В конце концов он добился успеха, люди научились вставать на колени. Стояли даже в весеннюю и осеннюю распутицу, когда, как ни вытирай ноги, на них остается грязь, пачкающая соседей. Только девушки, трепещущие за судьбу своих нарядных платьев, додумались надевать под них темные старенькие юбки и ловко загораживались ими от особо опасной пары сапог.
[34] Одинцом назывался единственный мужчина в семье или последний немобилизованный сын старых родителей. Их освобождали от военной службы для прокормления семьи. – Авт.
[35] Ратники ополчения, или ополченцы 2-го разряда, – запасные старших возрастов. – Авт.
[36] Питирим (Окнов, 1858–1920), архиепископ Самарский и Ставропольский с декабря 1913 г. по июнь 1914 г. Впоследствии (с ноября 1915 г.), митрополит Петроградский и Ладожский, член Священного Синода. 6 марта 1917 г. смещен с кафедры как ставленник Г. Распутина.
[37] Михаил (Богданов, 1867–1925), епископ Самарский и Ставропольский с июля 1914 г. по декабрь 1918 г.
[38] Филарет (Никольский, 1858–1922), епископ Самарский и Ставропольский в 1920–1921 гг. Умер в ссылке.
[39] Так в оригинале. Возможно, имеется в виду более распространенная афонская икона – Иверская.
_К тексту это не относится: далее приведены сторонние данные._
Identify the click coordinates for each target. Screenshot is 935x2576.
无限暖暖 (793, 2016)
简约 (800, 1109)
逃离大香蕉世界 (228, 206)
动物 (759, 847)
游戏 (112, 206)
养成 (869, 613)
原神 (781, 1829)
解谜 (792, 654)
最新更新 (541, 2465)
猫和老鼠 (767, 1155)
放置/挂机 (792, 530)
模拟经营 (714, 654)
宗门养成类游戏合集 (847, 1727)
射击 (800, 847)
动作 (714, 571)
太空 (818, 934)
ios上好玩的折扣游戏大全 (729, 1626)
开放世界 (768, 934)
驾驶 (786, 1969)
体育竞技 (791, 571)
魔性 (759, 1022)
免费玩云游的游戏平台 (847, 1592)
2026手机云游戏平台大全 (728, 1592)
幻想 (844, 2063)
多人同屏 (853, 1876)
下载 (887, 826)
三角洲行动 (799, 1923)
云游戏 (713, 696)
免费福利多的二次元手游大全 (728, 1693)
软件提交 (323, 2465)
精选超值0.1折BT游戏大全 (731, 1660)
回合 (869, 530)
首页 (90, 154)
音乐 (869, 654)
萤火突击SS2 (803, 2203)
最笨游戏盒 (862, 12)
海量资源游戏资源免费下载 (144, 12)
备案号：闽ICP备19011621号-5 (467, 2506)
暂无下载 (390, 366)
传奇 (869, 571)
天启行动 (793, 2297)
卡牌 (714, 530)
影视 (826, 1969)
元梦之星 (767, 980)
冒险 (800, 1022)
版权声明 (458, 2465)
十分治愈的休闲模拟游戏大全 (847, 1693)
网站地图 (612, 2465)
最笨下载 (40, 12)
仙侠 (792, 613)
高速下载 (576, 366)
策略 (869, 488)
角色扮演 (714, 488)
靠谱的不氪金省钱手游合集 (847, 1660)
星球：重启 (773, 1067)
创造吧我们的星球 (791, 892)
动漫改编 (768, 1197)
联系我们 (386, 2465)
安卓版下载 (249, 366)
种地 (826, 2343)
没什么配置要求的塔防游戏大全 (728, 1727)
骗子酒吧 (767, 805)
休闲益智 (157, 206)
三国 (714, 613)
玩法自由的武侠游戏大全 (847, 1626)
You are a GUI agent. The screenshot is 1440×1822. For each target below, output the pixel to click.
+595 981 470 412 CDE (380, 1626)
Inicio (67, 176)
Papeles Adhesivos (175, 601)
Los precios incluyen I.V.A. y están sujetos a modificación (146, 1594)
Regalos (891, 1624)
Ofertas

[40] Имя его никому не запомнилось, все называли его просто «австриец». – Авт.
[41] Половня – сарай для мякины и с/х орудий. – Авт.
[42] Впоследствии епископ Петр Сердобский. По независящим ни от Священного Синода, ни от комиссии обстоятельствам расследование не состоялось. – Авт.
[43] Икона Божией Матери «Взыскание погибших».
[44] Сражение в Русско-японской войне, состоялось 10–11 июля 1904 г.